BTN Resmi Luncurkan Bale Korpora
Jakarta, PANGKEP NEWS — PT Bank Tabungan Negara (Persero) Tbk. (BBTN) secara resmi meluncurkan Bale Korpora, sebuah platform digital terintegrasi yang ditujukan untuk nasabah korporasi dan institusi. Ini merupakan bagian dari upaya transformasi digital layanan wholesale banking yang dilakukan oleh BTN.
Platform wholesale banking BTN menunjukkan peningkatan kinerja yang signifikan. Menjelang akhir 2024, sebanyak 17.600 institusi telah beralih menggunakan BTN Cash Management yang kini dikenal sebagai Bale Korpora, dengan total transaksi kumulatif mencapai 3,3 juta, meningkat 138% secara tahunan atau year-on-year (yoy). Nilai transaksinya mencapai Rp228,7 triliun, meningkat 39% yoy.
Direktur Utama BTN, Nixon LP Napitupulu, menyatakan bahwa Bale Korpora merupakan hasil dari transformasi layanan cash management BTN dengan penambahan fitur dan fungsi baru untuk memenuhi kebutuhan nasabah korporasi dan institusi akan layanan terintegrasi yang mencakup pembayaran, likuiditas, pembiayaan, serta sistem pelaporan dalam satu platform digital.
“Digitalisasi telah mengubah wajah perbankan, dan seiring dengan itu, nasabah korporasi juga mengalami transformasi, sehingga membutuhkan layanan cash management yang lebih aman, murah, dan cepat. Kami berharap BTN dapat menjadi transaction bank pilihan bagi nasabah,” ujar Nixon pada Kamis, (7/8/2025).
Kehadiran Bale Korpora juga merupakan bagian dari strategi BTN untuk memperkuat akuisisi dana murah seperti tabungan dan giro (Current Account Saving Account/CASA) dan mendukung pertumbuhan pendapatan berbasis biaya. Hingga kuartal I-2025, proporsi CASA BTN mencapai 51,1% dari total dana pihak ketiga (DPK), meningkat dari periode yang sama sebelumnya sebesar 49,9%.
“Layanan BTN di corporate banking tidak hanya membantu nasabah korporasi dan institusi, tetapi juga memberikan nilai tambah bagi seluruh ekosistem nasabah, termasuk vendor dan distributor. Dengan demikian, perputaran uang akan lebih ramai di BTN dan menjadi sumber pendanaan murah. Kami berharap dana transaksional ini akan lebih berkelanjutan di BTN,” tambah Nixon.
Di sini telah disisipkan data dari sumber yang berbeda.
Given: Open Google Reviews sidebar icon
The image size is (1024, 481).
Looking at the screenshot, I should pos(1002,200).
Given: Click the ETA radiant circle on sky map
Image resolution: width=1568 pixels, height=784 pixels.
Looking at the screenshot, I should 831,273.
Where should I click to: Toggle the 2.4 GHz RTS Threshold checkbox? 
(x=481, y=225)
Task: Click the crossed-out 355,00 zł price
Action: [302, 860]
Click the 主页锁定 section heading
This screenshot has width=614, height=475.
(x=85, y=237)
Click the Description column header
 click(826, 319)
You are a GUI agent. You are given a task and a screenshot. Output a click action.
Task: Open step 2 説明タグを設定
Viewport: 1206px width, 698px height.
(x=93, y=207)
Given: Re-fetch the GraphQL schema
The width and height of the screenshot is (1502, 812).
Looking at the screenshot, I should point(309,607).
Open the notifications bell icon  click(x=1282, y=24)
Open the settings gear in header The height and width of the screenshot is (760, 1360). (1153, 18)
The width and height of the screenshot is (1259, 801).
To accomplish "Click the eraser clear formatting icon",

Beberapa fitur unggulan dan kompetitif Bale Korpora antara lain:
- Cash Management untuk pengelolaan arus kas, transfer, payroll, dan otorisasi multi-user
- e-Guarantee, penerbitan bank garansi secara digital
- Financial Supply Chain Management (FSCM) yang mendukung efisiensi pembiayaan rantai pasok
- Dashboard Transaksi, memberikan visibilitas real-time atas keuangan institusi
Platform ini berbasis web dan dapat diakses kapan saja dan di mana saja melalui single sign-on. Nasabah hanya perlu memiliki rekening giro dan kredensial (Company ID, User ID, Password) untuk menggunakan Bale Korpora. Platform ini tidak dikenakan biaya penggunaan, kecuali untuk transaksi tertentu sesuai layanan yang digunakan.
Proyeksi Bisnis dan Segmentasi Nasabah
Saat ini, mayoritas pengguna Bale Korpora berasal dari sektor perumahan, seperti developer dan kontraktor, yang menjadi pengguna utama BTN Cash Management. Ke depannya, BTN berencana untuk memperluas layanan ini ke berbagai perusahaan dan institusi di sektor lain yang membutuhkan layanan pengelolaan keuangan dan transaksi terintegrasi untuk mendukung operasional dan bisnis mereka, seperti manufaktur, perdagangan, pendidikan, kesehatan, pemerintahan, dan perusahaan jasa keuangan.
BTN menargetkan jumlah pengguna Bale Korpora dapat mencapai 25.000 perusahaan dan mendukung pertumbuhan DPK.
“Potensinya sangat besar. Giro kami tumbuh dengan baik saat ini. Secara keseluruhan, DPK diharapkan tumbuh 11% pada tahun ini, dengan salah satu pendorongnya adalah pertumbuhan giro,” ujar Nixon.